:: EXERCISE INPUTS

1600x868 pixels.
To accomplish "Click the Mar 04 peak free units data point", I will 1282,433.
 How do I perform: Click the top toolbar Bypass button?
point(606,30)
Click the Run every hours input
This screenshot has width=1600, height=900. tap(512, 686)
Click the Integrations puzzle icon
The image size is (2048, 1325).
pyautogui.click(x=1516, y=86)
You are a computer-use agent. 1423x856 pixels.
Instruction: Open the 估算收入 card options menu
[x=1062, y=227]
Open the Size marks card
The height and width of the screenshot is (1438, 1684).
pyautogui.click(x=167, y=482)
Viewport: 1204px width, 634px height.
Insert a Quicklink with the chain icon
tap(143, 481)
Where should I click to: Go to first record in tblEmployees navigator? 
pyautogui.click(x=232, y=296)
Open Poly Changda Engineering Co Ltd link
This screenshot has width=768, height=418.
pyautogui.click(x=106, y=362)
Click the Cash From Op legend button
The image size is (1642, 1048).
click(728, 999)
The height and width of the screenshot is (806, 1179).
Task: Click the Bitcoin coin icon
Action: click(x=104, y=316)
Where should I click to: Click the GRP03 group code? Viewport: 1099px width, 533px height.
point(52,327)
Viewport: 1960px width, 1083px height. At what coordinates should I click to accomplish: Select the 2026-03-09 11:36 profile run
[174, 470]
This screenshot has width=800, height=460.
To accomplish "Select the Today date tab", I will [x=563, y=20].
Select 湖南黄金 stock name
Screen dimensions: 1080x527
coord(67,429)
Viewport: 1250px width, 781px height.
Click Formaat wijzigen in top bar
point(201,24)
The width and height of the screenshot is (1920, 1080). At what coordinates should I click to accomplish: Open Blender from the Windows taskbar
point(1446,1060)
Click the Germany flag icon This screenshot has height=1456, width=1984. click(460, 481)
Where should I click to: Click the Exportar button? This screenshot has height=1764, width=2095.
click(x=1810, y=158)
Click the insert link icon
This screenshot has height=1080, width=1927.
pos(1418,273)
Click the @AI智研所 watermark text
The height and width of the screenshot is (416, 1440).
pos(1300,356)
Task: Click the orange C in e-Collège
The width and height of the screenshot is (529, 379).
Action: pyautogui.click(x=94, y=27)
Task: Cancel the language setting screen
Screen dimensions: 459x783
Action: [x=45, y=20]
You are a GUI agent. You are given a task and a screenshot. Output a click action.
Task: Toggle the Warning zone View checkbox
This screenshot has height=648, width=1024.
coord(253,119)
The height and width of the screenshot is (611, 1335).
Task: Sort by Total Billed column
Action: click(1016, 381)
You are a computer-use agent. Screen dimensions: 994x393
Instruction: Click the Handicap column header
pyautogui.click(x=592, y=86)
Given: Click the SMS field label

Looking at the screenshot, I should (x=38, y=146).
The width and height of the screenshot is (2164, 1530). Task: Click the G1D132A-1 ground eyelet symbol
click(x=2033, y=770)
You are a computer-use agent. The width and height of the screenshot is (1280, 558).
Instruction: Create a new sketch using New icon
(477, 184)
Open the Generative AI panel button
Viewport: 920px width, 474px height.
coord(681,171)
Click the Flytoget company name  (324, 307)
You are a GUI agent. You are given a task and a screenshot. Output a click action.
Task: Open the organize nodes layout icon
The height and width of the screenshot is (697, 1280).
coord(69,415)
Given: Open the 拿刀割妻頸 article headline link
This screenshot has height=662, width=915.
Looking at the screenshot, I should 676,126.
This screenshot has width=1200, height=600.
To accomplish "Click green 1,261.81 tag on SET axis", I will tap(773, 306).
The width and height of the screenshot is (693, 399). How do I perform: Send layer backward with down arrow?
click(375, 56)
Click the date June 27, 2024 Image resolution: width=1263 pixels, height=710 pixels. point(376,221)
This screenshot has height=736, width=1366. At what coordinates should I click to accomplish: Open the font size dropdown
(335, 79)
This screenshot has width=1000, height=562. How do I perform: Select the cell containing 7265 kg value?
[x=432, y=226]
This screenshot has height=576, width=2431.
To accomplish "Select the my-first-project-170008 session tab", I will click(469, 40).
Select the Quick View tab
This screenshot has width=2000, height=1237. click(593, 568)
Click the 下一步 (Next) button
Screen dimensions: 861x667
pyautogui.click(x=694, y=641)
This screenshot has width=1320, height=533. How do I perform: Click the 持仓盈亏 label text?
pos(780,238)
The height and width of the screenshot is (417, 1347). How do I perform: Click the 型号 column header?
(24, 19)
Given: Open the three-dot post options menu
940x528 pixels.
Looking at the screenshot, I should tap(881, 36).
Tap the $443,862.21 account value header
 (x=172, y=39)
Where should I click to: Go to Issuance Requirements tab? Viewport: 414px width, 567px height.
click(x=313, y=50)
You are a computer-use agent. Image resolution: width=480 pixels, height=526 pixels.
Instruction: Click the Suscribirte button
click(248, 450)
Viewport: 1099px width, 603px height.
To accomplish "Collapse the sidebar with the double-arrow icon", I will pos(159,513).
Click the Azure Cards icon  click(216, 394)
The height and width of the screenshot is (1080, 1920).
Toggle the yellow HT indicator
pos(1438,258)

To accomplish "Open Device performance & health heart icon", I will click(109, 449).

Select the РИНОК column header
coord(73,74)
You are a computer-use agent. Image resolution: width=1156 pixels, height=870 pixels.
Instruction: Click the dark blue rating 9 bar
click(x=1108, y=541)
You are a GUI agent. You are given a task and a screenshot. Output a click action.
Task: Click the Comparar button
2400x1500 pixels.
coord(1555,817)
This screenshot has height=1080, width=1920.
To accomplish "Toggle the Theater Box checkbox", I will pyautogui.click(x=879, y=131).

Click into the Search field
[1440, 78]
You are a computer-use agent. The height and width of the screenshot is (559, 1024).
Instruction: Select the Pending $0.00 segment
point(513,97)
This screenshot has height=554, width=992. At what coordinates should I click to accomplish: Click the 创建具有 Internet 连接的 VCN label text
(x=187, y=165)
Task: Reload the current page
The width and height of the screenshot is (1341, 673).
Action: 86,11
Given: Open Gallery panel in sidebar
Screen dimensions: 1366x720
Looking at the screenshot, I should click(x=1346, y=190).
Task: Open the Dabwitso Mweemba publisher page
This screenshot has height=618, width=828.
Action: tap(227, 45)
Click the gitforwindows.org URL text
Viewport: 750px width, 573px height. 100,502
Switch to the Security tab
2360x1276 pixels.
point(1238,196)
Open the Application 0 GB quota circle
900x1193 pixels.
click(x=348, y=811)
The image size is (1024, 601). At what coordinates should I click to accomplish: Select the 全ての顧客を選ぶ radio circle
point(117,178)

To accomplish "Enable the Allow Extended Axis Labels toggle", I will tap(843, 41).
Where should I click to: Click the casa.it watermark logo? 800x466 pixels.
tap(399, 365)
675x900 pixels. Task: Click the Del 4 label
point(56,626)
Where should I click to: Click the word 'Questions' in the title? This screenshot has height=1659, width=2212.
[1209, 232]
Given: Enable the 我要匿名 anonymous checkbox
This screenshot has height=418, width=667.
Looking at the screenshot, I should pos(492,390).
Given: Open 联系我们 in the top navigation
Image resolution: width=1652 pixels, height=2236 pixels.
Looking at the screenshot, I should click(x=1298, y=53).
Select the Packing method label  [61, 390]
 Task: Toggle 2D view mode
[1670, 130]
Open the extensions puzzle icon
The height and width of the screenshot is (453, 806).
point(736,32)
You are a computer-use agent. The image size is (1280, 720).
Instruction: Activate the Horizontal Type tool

::::

→ TASK BRIEF: Rewrite the items above as a numbered list, leaving out any blank lines.

→ WORKED SOLUTION:
1. 1600x868 pixels.
2. To accomplish "Click the Mar 04 peak free units data point", I will 1282,433.
3.  How do I perform: Click the top toolbar Bypass button?
4. point(606,30)
5. Click the Run every hours input
6. This screenshot has width=1600, height=900. tap(512, 686)
7. Click the Integrations puzzle icon
8. The image size is (2048, 1325).
9. pyautogui.click(x=1516, y=86)
10. You are a computer-use agent. 1423x856 pixels.
11. Instruction: Open the 估算收入 card options menu
12. [x=1062, y=227]
13. Open the Size marks card
14. The height and width of the screenshot is (1438, 1684).
15. pyautogui.click(x=167, y=482)
16. Viewport: 1204px width, 634px height.
17. Insert a Quicklink with the chain icon
18. tap(143, 481)
19. Where should I click to: Go to first record in tblEmployees navigator? 
20. pyautogui.click(x=232, y=296)
21. Open Poly Changda Engineering Co Ltd link
22. This screenshot has width=768, height=418.
23. pyautogui.click(x=106, y=362)
24. Click the Cash From Op legend button
25. The image size is (1642, 1048).
26. click(728, 999)
27. The height and width of the screenshot is (806, 1179).
28. Task: Click the Bitcoin coin icon
29. Action: click(x=104, y=316)
30. Where should I click to: Click the GRP03 group code? Viewport: 1099px width, 533px height.
31. point(52,327)
32. Viewport: 1960px width, 1083px height. At what coordinates should I click to accomplish: Select the 2026-03-09 11:36 profile run
33. [174, 470]
34. This screenshot has width=800, height=460.
35. To accomplish "Select the Today date tab", I will [x=563, y=20].
36. Select 湖南黄金 stock name
37. Screen dimensions: 1080x527
38. coord(67,429)
39. Viewport: 1250px width, 781px height.
40. Click Formaat wijzigen in top bar
41. point(201,24)
42. The width and height of the screenshot is (1920, 1080). At what coordinates should I click to accomplish: Open Blender from the Windows taskbar
43. point(1446,1060)
44. Click the Germany flag icon This screenshot has height=1456, width=1984. click(460, 481)
45. Where should I click to: Click the Exportar button? This screenshot has height=1764, width=2095.
46. click(x=1810, y=158)
47. Click the insert link icon
48. This screenshot has height=1080, width=1927.
49. pos(1418,273)
50. Click the @AI智研所 watermark text
51. The height and width of the screenshot is (416, 1440).
52. pos(1300,356)
53. Task: Click the orange C in e-Collège
54. The width and height of the screenshot is (529, 379).
55. Action: pyautogui.click(x=94, y=27)
56. Task: Cancel the language setting screen
57. Screen dimensions: 459x783
58. Action: [x=45, y=20]
59. You are a GUI agent. You are given a task and a screenshot. Output a click action.
60. Task: Toggle the Warning zone View checkbox
61. This screenshot has height=648, width=1024.
62. coord(253,119)
63. The height and width of the screenshot is (611, 1335).
64. Task: Sort by Total Billed column
65. Action: click(1016, 381)
66. You are a computer-use agent. Screen dimensions: 994x393
67. Instruction: Click the Handicap column header
68. pyautogui.click(x=592, y=86)
69. Given: Click the SMS field label
70. Looking at the screenshot, I should (x=38, y=146).
71. The width and height of the screenshot is (2164, 1530). Task: Click the G1D132A-1 ground eyelet symbol
72. click(x=2033, y=770)
73. You are a computer-use agent. The width and height of the screenshot is (1280, 558).
74. Instruction: Create a new sketch using New icon
75. (477, 184)
76. Open the Generative AI panel button
77. Viewport: 920px width, 474px height.
78. coord(681,171)
79. Click the Flytoget company name  (324, 307)
80. You are a GUI agent. You are given a task and a screenshot. Output a click action.
81. Task: Open the organize nodes layout icon
82. The height and width of the screenshot is (697, 1280).
83. coord(69,415)
84. Given: Open the 拿刀割妻頸 article headline link
85. This screenshot has height=662, width=915.
86. Looking at the screenshot, I should 676,126.
87. This screenshot has width=1200, height=600.
88. To accomplish "Click green 1,261.81 tag on SET axis", I will tap(773, 306).
89. The width and height of the screenshot is (693, 399). How do I perform: Send layer backward with down arrow?
90. click(375, 56)
91. Click the date June 27, 2024 Image resolution: width=1263 pixels, height=710 pixels. point(376,221)
92. This screenshot has height=736, width=1366. At what coordinates should I click to accomplish: Open the font size dropdown
93. (335, 79)
94. This screenshot has width=1000, height=562. How do I perform: Select the cell containing 7265 kg value?
95. [x=432, y=226]
96. This screenshot has height=576, width=2431.
97. To accomplish "Select the my-first-project-170008 session tab", I will click(469, 40).
98. Select the Quick View tab
99. This screenshot has width=2000, height=1237. click(593, 568)
100. Click the 下一步 (Next) button
101. Screen dimensions: 861x667
102. pyautogui.click(x=694, y=641)
103. This screenshot has width=1320, height=533. How do I perform: Click the 持仓盈亏 label text?
104. pos(780,238)
105. The height and width of the screenshot is (417, 1347). How do I perform: Click the 型号 column header?
106. (24, 19)
107. Given: Open the three-dot post options menu
108. 940x528 pixels.
109. Looking at the screenshot, I should tap(881, 36).
110. Tap the $443,862.21 account value header
111.  (x=172, y=39)
112. Where should I click to: Go to Issuance Requirements tab? Viewport: 414px width, 567px height.
113. click(x=313, y=50)
114. You are a computer-use agent. Image resolution: width=480 pixels, height=526 pixels.
115. Instruction: Click the Suscribirte button
116. click(248, 450)
117. Viewport: 1099px width, 603px height.
118. To accomplish "Collapse the sidebar with the double-arrow icon", I will pos(159,513).
119. Click the Azure Cards icon  click(216, 394)
120. The height and width of the screenshot is (1080, 1920).
121. Toggle the yellow HT indicator
122. pos(1438,258)
123. To accomplish "Open Device performance & health heart icon", I will click(109, 449).
124. Select the РИНОК column header
125. coord(73,74)
126. You are a computer-use agent. Image resolution: width=1156 pixels, height=870 pixels.
127. Instruction: Click the dark blue rating 9 bar
128. click(x=1108, y=541)
129. You are a GUI agent. You are given a task and a screenshot. Output a click action.
130. Task: Click the Comparar button
131. 2400x1500 pixels.
132. coord(1555,817)
133. This screenshot has height=1080, width=1920.
134. To accomplish "Toggle the Theater Box checkbox", I will pyautogui.click(x=879, y=131).
135. Click into the Search field
136. [1440, 78]
137. You are a computer-use agent. The height and width of the screenshot is (559, 1024).
138. Instruction: Select the Pending $0.00 segment
139. point(513,97)
140. This screenshot has height=554, width=992. At what coordinates should I click to accomplish: Click the 创建具有 Internet 连接的 VCN label text
141. (x=187, y=165)
142. Task: Reload the current page
143. The width and height of the screenshot is (1341, 673).
144. Action: 86,11
145. Given: Open Gallery panel in sidebar
146. Screen dimensions: 1366x720
147. Looking at the screenshot, I should click(x=1346, y=190).
148. Task: Open the Dabwitso Mweemba publisher page
149. This screenshot has height=618, width=828.
150. Action: tap(227, 45)
151. Click the gitforwindows.org URL text
152. Viewport: 750px width, 573px height. 100,502
153. Switch to the Security tab
154. 2360x1276 pixels.
155. point(1238,196)
156. Open the Application 0 GB quota circle
157. 900x1193 pixels.
158. click(x=348, y=811)
159. The image size is (1024, 601). At what coordinates should I click to accomplish: Select the 全ての顧客を選ぶ radio circle
160. point(117,178)
161. To accomplish "Enable the Allow Extended Axis Labels toggle", I will tap(843, 41).
162. Where should I click to: Click the casa.it watermark logo? 800x466 pixels.
163. tap(399, 365)
164. 675x900 pixels. Task: Click the Del 4 label
165. point(56,626)
166. Where should I click to: Click the word 'Questions' in the title? This screenshot has height=1659, width=2212.
167. [1209, 232]
168. Given: Enable the 我要匿名 anonymous checkbox
169. This screenshot has height=418, width=667.
170. Looking at the screenshot, I should pos(492,390).
171. Given: Open 联系我们 in the top navigation
172. Image resolution: width=1652 pixels, height=2236 pixels.
173. Looking at the screenshot, I should click(x=1298, y=53).
174. Select the Packing method label  [61, 390]
175.  Task: Toggle 2D view mode
176. [1670, 130]
177. Open the extensions puzzle icon
178. The height and width of the screenshot is (453, 806).
179. point(736,32)
180. You are a computer-use agent. The image size is (1280, 720).
181. Instruction: Activate the Horizontal Type tool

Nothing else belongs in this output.